Именно эти люди, которые выживают на зарплаты размером с МРОТ и думают, чем завтра кормить детей, становятся первыми и главными жертвами войны: «Мы снимали небольшой город, где процент мобилизованных зашкаливает. Они безответные, их государство утилизирует в первую очередь. Их жизнь уже не просто плоха, она под прямой угрозой. Им страшно. Перерастёт ли этот ужас в гнев, в желание что-то сделать – я не уверен. Возможно, национальное крушение и огромное национальное унижение пробьют эту стену. Мы должны быть к этому моменту готовы».
Как и вокруг кого можно объединяться сегодня, спросили из зала? «Моральных авторитетов у нас нет. Есть несколько, кто сидит на зоне в России. Надо объединяться горизонтально, учиться объединяться не вокруг фигуры лидера, а на других основаниях». Одна из слушательниц предположила, что объединяться можно вокруг самой идеи протеста, а ждать мессию не нужно, и сказала, что очень важно не терять веру в страну, которую мы покинули. Андрей согласился: «Безнравственно перестать верить в Россию, раз мы уехали. Ты словно смотришь снаружи на самолёт, который потерял управление и падает. Первая мысль – хорошо, что я не в нём. Вторая – что там люди, с которыми ты связан миллионами уз, там есть близкие, родные. В этом самолёте сидит Алексей – уверен, что его возвращение оценят в будущем, мы пока не можем понять силу и величие его поступка. В том, что он там сидит, есть огромный смысл. Это и искупление, и надежда. Мы не должны его бросать. Очень хочется начать жить новую жизнь [в стране, куда переехал], но смысл её должен быть в том, чтоб продолжать каким-то образом служить родине, пытаться и отсюда её вытаскивать из этого ада. Пока есть возможность, я буду продолжать снимать что-то в России. Каждый, наверное, что-то может делать даже отсюда. Самое страшное – повторить судьбу белой эмиграции, раствориться и ничего по себе не оставить – то, что произошло ровно сто лет назад. Уверен, что там шли те же разговоры – как мы можем объединиться, как повлиять. Хочется верить, что наступив на те же грабли сто лет спустя, мы найдём какое-то решение».

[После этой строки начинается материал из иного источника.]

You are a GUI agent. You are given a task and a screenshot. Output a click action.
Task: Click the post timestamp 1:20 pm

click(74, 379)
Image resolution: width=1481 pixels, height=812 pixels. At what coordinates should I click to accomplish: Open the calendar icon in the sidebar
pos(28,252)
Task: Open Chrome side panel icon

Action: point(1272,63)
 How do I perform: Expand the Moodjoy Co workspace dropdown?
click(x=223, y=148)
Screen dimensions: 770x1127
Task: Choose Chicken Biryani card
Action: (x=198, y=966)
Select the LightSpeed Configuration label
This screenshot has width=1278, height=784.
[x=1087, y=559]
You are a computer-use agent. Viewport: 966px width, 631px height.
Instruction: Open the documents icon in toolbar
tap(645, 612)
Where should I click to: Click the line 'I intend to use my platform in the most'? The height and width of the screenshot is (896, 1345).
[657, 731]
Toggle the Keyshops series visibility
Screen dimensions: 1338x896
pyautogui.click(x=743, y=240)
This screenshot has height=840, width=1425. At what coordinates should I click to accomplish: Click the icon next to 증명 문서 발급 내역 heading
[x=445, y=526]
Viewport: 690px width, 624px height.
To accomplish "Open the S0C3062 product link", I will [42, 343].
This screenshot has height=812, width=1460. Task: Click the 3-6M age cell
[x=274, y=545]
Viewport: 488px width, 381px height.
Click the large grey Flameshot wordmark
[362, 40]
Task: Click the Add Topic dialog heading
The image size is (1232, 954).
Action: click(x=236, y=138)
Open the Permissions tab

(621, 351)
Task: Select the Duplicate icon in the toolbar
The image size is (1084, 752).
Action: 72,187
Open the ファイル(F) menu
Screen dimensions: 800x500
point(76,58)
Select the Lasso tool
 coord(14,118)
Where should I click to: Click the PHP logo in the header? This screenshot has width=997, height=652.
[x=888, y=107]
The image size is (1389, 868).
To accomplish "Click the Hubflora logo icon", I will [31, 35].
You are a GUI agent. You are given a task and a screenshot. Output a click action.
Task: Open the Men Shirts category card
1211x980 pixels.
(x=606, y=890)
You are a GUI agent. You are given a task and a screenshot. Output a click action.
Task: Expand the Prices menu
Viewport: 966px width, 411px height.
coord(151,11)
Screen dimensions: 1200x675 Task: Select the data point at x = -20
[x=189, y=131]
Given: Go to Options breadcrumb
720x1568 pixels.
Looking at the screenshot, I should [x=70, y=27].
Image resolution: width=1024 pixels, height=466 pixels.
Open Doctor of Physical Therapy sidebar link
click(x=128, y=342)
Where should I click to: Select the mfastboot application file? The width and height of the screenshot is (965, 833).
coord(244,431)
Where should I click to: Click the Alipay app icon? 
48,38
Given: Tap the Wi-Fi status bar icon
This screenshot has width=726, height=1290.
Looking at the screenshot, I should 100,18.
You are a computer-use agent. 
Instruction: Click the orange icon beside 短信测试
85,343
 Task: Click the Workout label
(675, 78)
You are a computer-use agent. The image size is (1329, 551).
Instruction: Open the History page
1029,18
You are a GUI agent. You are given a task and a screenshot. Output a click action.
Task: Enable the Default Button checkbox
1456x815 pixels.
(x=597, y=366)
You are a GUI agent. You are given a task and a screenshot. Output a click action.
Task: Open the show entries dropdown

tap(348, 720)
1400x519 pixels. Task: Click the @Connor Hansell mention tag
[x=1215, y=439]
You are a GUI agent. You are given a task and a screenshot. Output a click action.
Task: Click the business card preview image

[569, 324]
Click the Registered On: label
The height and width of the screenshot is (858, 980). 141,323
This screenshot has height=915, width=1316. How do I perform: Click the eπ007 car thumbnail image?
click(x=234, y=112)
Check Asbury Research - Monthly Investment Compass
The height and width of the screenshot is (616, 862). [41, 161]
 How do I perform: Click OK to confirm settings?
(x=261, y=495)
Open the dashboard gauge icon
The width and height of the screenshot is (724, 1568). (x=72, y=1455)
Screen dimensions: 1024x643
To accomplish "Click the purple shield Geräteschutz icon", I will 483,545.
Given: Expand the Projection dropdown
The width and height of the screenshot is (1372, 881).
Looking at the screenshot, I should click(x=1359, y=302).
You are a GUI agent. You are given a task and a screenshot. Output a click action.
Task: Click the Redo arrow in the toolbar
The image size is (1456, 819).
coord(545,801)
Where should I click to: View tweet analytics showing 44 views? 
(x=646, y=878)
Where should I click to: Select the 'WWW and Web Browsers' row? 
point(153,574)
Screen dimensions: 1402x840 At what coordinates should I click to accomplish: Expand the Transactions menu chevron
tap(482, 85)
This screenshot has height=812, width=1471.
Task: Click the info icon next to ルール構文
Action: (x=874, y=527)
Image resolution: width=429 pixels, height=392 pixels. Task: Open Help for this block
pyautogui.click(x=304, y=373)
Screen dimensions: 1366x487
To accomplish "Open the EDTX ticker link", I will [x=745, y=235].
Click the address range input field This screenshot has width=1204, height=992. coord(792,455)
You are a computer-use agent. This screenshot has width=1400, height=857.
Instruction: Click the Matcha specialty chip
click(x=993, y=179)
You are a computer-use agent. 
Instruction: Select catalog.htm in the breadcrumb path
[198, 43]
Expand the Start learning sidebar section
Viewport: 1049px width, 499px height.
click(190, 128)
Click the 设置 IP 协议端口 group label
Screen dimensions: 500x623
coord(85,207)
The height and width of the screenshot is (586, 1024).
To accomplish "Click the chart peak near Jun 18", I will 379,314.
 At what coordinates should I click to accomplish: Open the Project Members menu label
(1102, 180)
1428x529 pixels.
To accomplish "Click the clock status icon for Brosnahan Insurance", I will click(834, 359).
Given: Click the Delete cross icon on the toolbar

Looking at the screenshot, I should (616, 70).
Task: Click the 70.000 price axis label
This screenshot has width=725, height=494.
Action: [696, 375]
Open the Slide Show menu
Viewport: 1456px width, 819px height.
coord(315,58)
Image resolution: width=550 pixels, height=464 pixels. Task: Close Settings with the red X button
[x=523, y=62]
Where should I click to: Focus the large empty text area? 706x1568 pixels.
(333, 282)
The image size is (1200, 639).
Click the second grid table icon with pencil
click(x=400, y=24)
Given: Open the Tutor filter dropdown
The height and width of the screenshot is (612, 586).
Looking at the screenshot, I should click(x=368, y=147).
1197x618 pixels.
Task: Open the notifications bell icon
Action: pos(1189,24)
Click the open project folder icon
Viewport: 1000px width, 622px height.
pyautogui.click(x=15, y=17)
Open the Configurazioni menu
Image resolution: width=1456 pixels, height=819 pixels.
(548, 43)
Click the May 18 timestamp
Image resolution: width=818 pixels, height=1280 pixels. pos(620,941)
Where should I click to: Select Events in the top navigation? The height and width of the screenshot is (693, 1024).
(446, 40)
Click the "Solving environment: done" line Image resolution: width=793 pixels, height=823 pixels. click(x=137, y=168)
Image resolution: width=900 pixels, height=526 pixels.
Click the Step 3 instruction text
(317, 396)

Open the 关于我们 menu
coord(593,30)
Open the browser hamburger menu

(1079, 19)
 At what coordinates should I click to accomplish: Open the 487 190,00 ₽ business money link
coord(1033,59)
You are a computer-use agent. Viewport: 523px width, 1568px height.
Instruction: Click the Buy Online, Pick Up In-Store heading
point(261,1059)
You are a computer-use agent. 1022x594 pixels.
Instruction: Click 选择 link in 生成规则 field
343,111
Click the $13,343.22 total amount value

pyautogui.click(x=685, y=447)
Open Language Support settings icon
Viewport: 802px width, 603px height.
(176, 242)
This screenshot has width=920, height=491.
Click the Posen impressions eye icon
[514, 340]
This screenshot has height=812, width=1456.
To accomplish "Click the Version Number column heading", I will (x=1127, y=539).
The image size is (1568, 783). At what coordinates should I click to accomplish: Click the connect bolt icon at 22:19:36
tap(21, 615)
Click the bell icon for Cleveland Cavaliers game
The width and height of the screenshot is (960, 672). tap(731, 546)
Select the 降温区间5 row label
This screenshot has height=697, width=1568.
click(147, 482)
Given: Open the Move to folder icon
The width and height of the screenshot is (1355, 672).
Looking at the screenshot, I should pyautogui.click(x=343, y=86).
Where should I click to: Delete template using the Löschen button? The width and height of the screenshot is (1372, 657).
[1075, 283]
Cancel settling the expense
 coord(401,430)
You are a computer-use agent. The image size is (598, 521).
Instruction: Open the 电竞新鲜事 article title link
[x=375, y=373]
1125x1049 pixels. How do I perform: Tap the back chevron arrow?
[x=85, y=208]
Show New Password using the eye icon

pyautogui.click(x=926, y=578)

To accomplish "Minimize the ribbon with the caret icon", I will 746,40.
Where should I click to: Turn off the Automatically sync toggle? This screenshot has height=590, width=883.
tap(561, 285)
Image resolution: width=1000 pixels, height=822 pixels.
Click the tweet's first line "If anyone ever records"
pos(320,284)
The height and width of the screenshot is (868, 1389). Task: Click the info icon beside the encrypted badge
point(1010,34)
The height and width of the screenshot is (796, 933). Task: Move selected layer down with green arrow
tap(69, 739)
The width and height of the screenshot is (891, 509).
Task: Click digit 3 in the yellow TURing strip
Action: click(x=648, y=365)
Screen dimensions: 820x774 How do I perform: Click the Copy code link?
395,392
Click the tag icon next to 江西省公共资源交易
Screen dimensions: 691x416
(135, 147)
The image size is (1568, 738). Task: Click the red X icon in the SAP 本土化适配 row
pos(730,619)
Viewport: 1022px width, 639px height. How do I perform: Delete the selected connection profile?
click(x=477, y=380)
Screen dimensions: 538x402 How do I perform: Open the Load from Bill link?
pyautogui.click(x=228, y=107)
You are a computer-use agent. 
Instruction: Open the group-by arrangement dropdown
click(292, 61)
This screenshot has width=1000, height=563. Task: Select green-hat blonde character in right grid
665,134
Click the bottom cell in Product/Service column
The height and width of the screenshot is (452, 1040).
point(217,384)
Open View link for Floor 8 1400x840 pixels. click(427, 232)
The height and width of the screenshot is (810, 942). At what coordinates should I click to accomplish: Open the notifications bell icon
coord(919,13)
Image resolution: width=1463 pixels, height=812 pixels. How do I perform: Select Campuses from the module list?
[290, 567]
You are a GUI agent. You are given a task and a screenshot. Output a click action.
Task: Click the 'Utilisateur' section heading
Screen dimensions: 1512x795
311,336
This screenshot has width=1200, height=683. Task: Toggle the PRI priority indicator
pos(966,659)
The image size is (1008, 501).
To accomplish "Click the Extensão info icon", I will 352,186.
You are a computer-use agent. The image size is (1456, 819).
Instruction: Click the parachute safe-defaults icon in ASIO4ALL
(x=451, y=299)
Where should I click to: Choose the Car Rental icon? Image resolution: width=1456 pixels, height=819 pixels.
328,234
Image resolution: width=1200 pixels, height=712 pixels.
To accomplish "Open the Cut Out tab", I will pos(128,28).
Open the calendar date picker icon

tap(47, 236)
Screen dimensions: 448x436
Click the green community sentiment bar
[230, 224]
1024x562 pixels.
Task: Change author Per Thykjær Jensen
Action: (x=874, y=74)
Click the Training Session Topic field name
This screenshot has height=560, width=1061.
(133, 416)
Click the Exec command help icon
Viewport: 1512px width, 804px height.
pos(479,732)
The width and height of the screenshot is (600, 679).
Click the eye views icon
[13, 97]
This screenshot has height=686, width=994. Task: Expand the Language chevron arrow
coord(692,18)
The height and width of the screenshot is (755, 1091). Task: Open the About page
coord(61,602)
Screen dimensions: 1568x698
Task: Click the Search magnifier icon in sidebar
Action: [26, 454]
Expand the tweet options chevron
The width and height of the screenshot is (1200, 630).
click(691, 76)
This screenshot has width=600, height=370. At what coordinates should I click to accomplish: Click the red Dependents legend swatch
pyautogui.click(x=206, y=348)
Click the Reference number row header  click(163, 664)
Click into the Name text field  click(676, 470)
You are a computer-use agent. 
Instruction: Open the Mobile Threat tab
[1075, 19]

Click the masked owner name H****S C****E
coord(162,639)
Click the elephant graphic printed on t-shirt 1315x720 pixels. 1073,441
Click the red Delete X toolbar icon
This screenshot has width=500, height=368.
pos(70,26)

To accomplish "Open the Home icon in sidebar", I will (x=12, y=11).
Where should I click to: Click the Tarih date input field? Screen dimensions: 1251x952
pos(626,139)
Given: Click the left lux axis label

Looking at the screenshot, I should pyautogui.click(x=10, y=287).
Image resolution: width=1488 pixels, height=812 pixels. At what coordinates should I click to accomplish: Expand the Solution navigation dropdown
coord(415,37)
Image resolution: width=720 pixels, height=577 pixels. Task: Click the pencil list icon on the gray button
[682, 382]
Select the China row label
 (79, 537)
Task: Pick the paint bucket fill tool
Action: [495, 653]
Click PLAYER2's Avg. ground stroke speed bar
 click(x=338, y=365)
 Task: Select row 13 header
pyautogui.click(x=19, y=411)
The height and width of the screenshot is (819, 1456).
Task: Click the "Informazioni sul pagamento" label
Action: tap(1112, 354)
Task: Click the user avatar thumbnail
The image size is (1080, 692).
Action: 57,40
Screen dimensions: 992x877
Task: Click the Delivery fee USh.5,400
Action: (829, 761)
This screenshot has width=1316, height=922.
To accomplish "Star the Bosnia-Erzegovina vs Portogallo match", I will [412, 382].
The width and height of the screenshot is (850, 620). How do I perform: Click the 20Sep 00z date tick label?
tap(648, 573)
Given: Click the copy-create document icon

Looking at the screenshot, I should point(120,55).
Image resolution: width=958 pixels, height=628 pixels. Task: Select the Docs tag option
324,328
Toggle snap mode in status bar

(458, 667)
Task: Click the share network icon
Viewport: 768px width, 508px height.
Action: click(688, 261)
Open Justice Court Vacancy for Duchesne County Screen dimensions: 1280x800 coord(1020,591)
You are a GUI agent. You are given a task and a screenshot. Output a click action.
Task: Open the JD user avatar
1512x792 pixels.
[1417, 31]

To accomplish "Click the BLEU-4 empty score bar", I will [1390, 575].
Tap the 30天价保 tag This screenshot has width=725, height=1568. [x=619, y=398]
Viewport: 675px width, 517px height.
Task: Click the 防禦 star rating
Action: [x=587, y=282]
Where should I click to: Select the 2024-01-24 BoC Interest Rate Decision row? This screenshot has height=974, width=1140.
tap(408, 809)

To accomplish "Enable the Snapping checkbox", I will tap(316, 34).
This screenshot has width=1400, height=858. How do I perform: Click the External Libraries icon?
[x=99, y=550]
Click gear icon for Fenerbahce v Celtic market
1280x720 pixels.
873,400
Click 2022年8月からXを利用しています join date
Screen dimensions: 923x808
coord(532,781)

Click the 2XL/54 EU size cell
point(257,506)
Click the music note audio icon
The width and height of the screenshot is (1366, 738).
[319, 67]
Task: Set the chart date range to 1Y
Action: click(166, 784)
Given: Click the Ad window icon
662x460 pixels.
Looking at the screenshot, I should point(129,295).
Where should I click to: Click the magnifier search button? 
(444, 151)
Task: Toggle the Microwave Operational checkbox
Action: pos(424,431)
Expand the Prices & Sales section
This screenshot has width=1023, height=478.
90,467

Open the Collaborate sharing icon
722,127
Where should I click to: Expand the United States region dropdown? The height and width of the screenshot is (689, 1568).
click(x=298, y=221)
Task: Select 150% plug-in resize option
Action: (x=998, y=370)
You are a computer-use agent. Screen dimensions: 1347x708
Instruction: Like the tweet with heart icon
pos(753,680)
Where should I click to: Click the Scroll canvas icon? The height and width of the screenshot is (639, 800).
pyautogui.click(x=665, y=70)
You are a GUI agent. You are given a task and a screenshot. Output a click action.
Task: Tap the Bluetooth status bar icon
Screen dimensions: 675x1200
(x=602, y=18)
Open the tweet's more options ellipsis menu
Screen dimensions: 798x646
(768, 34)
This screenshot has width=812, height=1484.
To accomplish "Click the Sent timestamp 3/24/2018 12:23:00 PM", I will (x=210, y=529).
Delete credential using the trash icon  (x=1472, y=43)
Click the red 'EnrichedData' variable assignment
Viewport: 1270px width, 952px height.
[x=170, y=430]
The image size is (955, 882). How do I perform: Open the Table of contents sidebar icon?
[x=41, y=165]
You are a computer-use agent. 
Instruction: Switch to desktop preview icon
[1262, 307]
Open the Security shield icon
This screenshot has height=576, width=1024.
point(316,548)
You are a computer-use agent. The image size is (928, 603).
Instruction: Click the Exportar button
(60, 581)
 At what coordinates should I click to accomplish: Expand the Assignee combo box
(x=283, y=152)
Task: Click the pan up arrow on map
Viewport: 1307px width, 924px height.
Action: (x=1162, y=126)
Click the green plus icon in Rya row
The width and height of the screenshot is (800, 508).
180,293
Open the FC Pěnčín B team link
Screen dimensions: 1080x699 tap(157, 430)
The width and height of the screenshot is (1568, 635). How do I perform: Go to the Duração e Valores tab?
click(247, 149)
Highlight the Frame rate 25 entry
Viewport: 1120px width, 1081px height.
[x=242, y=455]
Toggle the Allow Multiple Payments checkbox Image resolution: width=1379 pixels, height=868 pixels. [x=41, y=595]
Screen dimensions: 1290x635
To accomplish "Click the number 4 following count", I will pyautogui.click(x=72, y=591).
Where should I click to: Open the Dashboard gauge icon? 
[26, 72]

Что за молодёжь пришла на смену героям фильма «Возраст несогласия» спустя шесть лет? «В 2017-м я очень надеялся на молодёжь. Мне казалось, что её сложно будет загнать дубинами обратно в совок, что это такие ростки, которые уже пробились через асфальт. Сейчас я не понимаю, насколько я был прав – у меня нет прямого контакта с молодыми людьми в России. Насколько их отравило то, что происходит в последние годы, насколько конформными они стали. Есть условный маркер – рэпер Моргенштерн. Ему тогда было 17-18, и он сочувствовал движению, опубликовал песню в поддержку Навального. С тех пор он публично деградировал в пошлейшую икону, постоянно делая выбор в сторону конформизма, материального благополучия. Он стал циником – это то, чего я не видел в тех молодых людях и что меня страшно восхитило: в них не было цинизма и стремления любой ценой приспособиться. Страшно, если это ушло».
Уехали самые активные, самые подвижные, думающие. Оставшиеся очаги стали совсем одиночными (как выставка работ Саши Скочиленко, недавно разгромленная). Но молодёжь устремлена в будущее, она выросла в интернете, вестернизирована. Всё, что вытворяет сейчас российская власть, ей органически не соответствует. Движение против времени ненормально и рано или поздно должно войти в конфликт с историческим временем.
Сегодня мы можем только делиться плохим опытом, резюмирует Андрей: «В том фильме была надежда, я её чувствовал. Шесть лет спустя она сильно поубавилась. Но я всё-таки думаю, что сделаю сиквел “Возраста несогласия” в этом году. И это не должен быть последний фильм из серии, нужен третий. Тогда была надежда, сейчас мы фиксируем момент поиска хорошего психотерапевта. Вдруг через шесть лет снова будет надежда».